Gastric and EGJ pressure with loose (A) vs. tight (B) Nissen fundoplication. The gastric pressures during gastric distension with 5, 7 and 10 mmHg were similar between groups (C). The EGJ pressure were greater but not statistically significant with tight vs. loose fundoplication (D), likely related to small sample size.

Fig. 7
figure 7

HREMZ pressure and impedance recordings during gastric distension with saline, at baseline, following Nissen and following Toupet fundoplication (A). Note, minimal changes in the EGJ pressure with rapid reflux of saline (purple) into esophagus at baseline.
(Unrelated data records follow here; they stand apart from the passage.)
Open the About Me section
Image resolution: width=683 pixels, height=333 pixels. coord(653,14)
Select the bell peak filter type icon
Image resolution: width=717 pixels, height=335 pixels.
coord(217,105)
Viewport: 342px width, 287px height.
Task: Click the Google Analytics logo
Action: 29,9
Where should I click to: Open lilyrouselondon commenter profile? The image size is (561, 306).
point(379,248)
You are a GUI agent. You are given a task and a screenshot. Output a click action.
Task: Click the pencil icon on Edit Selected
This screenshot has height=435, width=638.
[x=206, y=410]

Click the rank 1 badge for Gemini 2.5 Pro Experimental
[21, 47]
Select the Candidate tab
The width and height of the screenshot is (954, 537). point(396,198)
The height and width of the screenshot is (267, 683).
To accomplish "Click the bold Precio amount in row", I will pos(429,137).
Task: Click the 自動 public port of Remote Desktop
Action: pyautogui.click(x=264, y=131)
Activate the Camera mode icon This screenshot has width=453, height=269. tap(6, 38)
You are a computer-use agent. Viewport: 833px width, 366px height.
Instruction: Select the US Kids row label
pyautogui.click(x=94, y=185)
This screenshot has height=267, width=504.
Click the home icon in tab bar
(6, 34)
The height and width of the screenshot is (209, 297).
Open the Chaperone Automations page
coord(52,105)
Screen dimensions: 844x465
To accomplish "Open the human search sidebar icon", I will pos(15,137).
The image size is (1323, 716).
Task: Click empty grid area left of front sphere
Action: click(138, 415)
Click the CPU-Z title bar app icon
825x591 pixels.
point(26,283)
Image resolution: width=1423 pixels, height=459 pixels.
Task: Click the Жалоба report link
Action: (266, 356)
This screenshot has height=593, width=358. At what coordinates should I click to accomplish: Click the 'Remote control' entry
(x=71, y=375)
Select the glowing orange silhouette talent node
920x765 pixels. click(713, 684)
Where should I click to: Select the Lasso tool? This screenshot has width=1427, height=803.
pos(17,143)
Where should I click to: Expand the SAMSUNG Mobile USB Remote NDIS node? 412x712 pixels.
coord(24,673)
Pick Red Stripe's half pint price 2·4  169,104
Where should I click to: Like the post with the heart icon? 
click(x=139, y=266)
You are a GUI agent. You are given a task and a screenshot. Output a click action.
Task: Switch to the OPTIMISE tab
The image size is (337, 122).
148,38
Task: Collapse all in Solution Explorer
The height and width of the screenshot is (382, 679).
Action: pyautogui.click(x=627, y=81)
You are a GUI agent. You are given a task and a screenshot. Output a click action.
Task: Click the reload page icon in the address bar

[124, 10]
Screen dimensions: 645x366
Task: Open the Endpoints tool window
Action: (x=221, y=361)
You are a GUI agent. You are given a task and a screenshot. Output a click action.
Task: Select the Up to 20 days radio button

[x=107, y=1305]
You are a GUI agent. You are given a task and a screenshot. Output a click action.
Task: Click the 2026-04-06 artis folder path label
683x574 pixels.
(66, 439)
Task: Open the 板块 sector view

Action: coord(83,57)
In contrast, note the augmentation of EGJ pressure during gastric distension, and delayed reflux of saline seen following Toupet and Nissen fundoplication. (B) Saline volume at the onset of reflux was higher following Nissen and Toupet fundoplication as compared to before fundoplication.

Fig. 8
figure 8

Functional luminal Imaging Probe Measurement before and after Nissen Fundoplication: Prior to fundoplication, gastric distension resulted in a dose depended increase in the bag pressure and decrease in the esophagogastric junction distensibility. Following Nissen fundoplication the increase in bag pressure and decrease in distensibility were significantly greater as compared to before fundoplication. A = mean data of distensibility before and after fundoplication, C= mean data of bag pressure before and after fundoplication, and c= images of the functional luminal imaging bag before and after fundoplication at different gastric distension pressures.

Fig. 9
figure 9

Schematic of the mechanism of the EGJ pressure increase following fundoplication. With gastric distension, there is an increase in the diameter of the main stomach but a decrease in diameter of the stomach wrapped around the esophagus, which constricts the esophagus to prevent gastroesophageal reflux.